**THE REQUEST**. Rescale the data from the line containing "Task: Toggle bold" through the line containing "Action: click(209, 395)" and write out that whole stretch again. Multiply every coordinate in the answers by 0.45, round to whole numbers with halves going up, and leave the rest of the text unchanged.

----

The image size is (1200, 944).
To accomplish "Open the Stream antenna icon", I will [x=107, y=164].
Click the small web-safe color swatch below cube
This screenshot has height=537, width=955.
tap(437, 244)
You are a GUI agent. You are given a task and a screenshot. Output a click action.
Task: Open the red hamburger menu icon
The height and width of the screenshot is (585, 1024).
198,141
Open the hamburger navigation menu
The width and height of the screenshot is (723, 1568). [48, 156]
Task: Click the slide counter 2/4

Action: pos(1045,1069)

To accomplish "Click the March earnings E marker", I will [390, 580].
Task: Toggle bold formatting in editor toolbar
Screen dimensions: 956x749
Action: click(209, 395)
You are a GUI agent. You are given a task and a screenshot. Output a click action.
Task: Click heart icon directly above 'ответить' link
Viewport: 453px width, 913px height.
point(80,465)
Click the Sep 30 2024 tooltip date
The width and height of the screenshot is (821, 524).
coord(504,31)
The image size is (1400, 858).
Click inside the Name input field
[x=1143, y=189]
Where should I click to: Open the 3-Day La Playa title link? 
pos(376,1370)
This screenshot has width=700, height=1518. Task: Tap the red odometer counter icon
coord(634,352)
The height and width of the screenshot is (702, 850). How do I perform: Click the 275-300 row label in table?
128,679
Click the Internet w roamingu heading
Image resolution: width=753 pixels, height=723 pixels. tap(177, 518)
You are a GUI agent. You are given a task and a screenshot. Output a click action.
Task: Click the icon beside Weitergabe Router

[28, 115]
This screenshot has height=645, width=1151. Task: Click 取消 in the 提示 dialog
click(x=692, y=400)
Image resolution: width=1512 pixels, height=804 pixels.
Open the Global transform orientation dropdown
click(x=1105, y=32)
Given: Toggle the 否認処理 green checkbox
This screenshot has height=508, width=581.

----

**COMPLETE ANSWER**.
Task: Toggle bold formatting in editor toolbar
Screen dimensions: 956x749
Action: click(94, 178)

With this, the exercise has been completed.